• PROBLEM TO WORK ON: Copy the following items word for word.

Entries on finding words and elements
_ _ _ _ _

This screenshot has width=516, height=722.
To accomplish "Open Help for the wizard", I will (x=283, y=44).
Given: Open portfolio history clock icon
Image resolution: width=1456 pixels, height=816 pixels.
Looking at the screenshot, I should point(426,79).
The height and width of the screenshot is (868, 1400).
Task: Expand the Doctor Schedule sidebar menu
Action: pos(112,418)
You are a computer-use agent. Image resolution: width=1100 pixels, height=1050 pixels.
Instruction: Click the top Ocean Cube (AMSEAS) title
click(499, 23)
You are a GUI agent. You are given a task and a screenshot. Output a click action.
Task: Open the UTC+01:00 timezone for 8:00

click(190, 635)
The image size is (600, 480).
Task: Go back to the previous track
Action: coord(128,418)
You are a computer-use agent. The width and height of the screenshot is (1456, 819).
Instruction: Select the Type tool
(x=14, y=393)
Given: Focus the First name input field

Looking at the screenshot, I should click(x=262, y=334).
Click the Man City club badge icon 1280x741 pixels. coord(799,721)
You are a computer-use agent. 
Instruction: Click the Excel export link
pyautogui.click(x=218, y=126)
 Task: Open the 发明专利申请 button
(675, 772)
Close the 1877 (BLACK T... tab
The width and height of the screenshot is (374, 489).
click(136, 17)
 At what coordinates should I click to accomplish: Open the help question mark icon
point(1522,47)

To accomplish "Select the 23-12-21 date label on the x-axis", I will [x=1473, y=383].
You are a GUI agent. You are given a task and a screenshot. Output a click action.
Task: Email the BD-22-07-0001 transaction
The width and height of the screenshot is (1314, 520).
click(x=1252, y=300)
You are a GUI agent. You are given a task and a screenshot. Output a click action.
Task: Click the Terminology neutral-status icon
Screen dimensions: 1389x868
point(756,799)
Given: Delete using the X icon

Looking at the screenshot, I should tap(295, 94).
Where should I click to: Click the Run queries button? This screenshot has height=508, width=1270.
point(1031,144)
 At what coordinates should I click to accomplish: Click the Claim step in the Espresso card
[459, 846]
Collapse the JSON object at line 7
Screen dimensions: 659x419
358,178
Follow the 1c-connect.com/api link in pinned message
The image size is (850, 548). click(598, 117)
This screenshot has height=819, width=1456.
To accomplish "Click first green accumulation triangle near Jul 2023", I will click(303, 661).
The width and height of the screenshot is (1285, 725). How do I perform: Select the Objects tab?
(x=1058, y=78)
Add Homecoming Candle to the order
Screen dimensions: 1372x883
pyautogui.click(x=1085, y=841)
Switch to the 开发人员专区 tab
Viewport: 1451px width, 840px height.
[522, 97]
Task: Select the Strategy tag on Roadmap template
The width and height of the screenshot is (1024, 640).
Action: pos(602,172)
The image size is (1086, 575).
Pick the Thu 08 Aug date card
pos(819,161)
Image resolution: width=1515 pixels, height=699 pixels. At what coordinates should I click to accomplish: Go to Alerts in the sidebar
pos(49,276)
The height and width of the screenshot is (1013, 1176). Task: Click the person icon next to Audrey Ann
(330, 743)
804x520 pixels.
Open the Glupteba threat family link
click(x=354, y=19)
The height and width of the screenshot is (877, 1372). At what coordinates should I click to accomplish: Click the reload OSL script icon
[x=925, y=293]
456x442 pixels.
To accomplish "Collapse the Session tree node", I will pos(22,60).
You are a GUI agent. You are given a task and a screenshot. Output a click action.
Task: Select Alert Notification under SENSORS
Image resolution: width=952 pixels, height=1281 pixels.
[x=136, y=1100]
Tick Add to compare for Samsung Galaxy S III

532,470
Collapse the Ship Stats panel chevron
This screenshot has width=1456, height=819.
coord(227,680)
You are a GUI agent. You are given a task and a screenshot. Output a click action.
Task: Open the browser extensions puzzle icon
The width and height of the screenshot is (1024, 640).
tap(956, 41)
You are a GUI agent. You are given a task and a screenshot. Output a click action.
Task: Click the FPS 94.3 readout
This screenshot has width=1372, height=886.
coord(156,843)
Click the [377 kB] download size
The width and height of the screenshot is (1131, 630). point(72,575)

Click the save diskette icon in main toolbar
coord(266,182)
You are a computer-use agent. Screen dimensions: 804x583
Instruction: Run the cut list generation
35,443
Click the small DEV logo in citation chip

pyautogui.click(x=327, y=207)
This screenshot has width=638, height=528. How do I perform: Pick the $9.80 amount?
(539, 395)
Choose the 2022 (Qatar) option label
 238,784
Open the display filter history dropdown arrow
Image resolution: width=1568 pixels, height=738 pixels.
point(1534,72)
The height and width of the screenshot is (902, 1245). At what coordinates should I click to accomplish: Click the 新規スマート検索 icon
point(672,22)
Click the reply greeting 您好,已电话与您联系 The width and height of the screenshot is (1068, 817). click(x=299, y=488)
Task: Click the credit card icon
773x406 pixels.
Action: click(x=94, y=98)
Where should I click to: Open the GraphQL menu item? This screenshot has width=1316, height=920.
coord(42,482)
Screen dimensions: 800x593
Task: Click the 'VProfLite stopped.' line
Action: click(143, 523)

_ _ _ _ _

• WORKED ANSWER:
This screenshot has width=516, height=722.
To accomplish "Open Help for the wizard", I will (x=283, y=44).
Given: Open portfolio history clock icon
Image resolution: width=1456 pixels, height=816 pixels.
Looking at the screenshot, I should point(426,79).
The height and width of the screenshot is (868, 1400).
Task: Expand the Doctor Schedule sidebar menu
Action: pos(112,418)
You are a computer-use agent. Image resolution: width=1100 pixels, height=1050 pixels.
Instruction: Click the top Ocean Cube (AMSEAS) title
click(499, 23)
You are a GUI agent. You are given a task and a screenshot. Output a click action.
Task: Open the UTC+01:00 timezone for 8:00

click(190, 635)
The image size is (600, 480).
Task: Go back to the previous track
Action: coord(128,418)
You are a computer-use agent. The width and height of the screenshot is (1456, 819).
Instruction: Select the Type tool
(x=14, y=393)
Given: Focus the First name input field

Looking at the screenshot, I should click(x=262, y=334).
Click the Man City club badge icon 1280x741 pixels. coord(799,721)
You are a computer-use agent. 
Instruction: Click the Excel export link
pyautogui.click(x=218, y=126)
 Task: Open the 发明专利申请 button
(675, 772)
Close the 1877 (BLACK T... tab
The width and height of the screenshot is (374, 489).
click(136, 17)
 At what coordinates should I click to accomplish: Open the help question mark icon
point(1522,47)

To accomplish "Select the 23-12-21 date label on the x-axis", I will [x=1473, y=383].
You are a GUI agent. You are given a task and a screenshot. Output a click action.
Task: Email the BD-22-07-0001 transaction
The width and height of the screenshot is (1314, 520).
click(x=1252, y=300)
You are a GUI agent. You are given a task and a screenshot. Output a click action.
Task: Click the Terminology neutral-status icon
Screen dimensions: 1389x868
point(756,799)
Given: Delete using the X icon

Looking at the screenshot, I should tap(295, 94).
Where should I click to: Click the Run queries button? This screenshot has height=508, width=1270.
point(1031,144)
 At what coordinates should I click to accomplish: Click the Claim step in the Espresso card
[459, 846]
Collapse the JSON object at line 7
Screen dimensions: 659x419
358,178
Follow the 1c-connect.com/api link in pinned message
The image size is (850, 548). click(598, 117)
This screenshot has height=819, width=1456.
To accomplish "Click first green accumulation triangle near Jul 2023", I will click(303, 661).
The width and height of the screenshot is (1285, 725). How do I perform: Select the Objects tab?
(x=1058, y=78)
Add Homecoming Candle to the order
Screen dimensions: 1372x883
pyautogui.click(x=1085, y=841)
Switch to the 开发人员专区 tab
Viewport: 1451px width, 840px height.
[522, 97]
Task: Select the Strategy tag on Roadmap template
The width and height of the screenshot is (1024, 640).
Action: pos(602,172)
The image size is (1086, 575).
Pick the Thu 08 Aug date card
pos(819,161)
Image resolution: width=1515 pixels, height=699 pixels. At what coordinates should I click to accomplish: Go to Alerts in the sidebar
pos(49,276)
The height and width of the screenshot is (1013, 1176). Task: Click the person icon next to Audrey Ann
(330, 743)
804x520 pixels.
Open the Glupteba threat family link
click(x=354, y=19)
The height and width of the screenshot is (877, 1372). At what coordinates should I click to accomplish: Click the reload OSL script icon
[x=925, y=293]
456x442 pixels.
To accomplish "Collapse the Session tree node", I will pos(22,60).
You are a GUI agent. You are given a task and a screenshot. Output a click action.
Task: Select Alert Notification under SENSORS
Image resolution: width=952 pixels, height=1281 pixels.
[x=136, y=1100]
Tick Add to compare for Samsung Galaxy S III

532,470
Collapse the Ship Stats panel chevron
This screenshot has width=1456, height=819.
coord(227,680)
You are a GUI agent. You are given a task and a screenshot. Output a click action.
Task: Open the browser extensions puzzle icon
The width and height of the screenshot is (1024, 640).
tap(956, 41)
You are a GUI agent. You are given a task and a screenshot. Output a click action.
Task: Click the FPS 94.3 readout
This screenshot has width=1372, height=886.
coord(156,843)
Click the [377 kB] download size
The width and height of the screenshot is (1131, 630). point(72,575)

Click the save diskette icon in main toolbar
coord(266,182)
You are a computer-use agent. Screen dimensions: 804x583
Instruction: Run the cut list generation
35,443
Click the small DEV logo in citation chip

pyautogui.click(x=327, y=207)
This screenshot has width=638, height=528. How do I perform: Pick the $9.80 amount?
(539, 395)
Choose the 2022 (Qatar) option label
 238,784
Open the display filter history dropdown arrow
Image resolution: width=1568 pixels, height=738 pixels.
point(1534,72)
The height and width of the screenshot is (902, 1245). At what coordinates should I click to accomplish: Click the 新規スマート検索 icon
point(672,22)
Click the reply greeting 您好,已电话与您联系 The width and height of the screenshot is (1068, 817). click(x=299, y=488)
Task: Click the credit card icon
773x406 pixels.
Action: click(x=94, y=98)
Where should I click to: Open the GraphQL menu item? This screenshot has width=1316, height=920.
coord(42,482)
Screen dimensions: 800x593
Task: Click the 'VProfLite stopped.' line
Action: click(143, 523)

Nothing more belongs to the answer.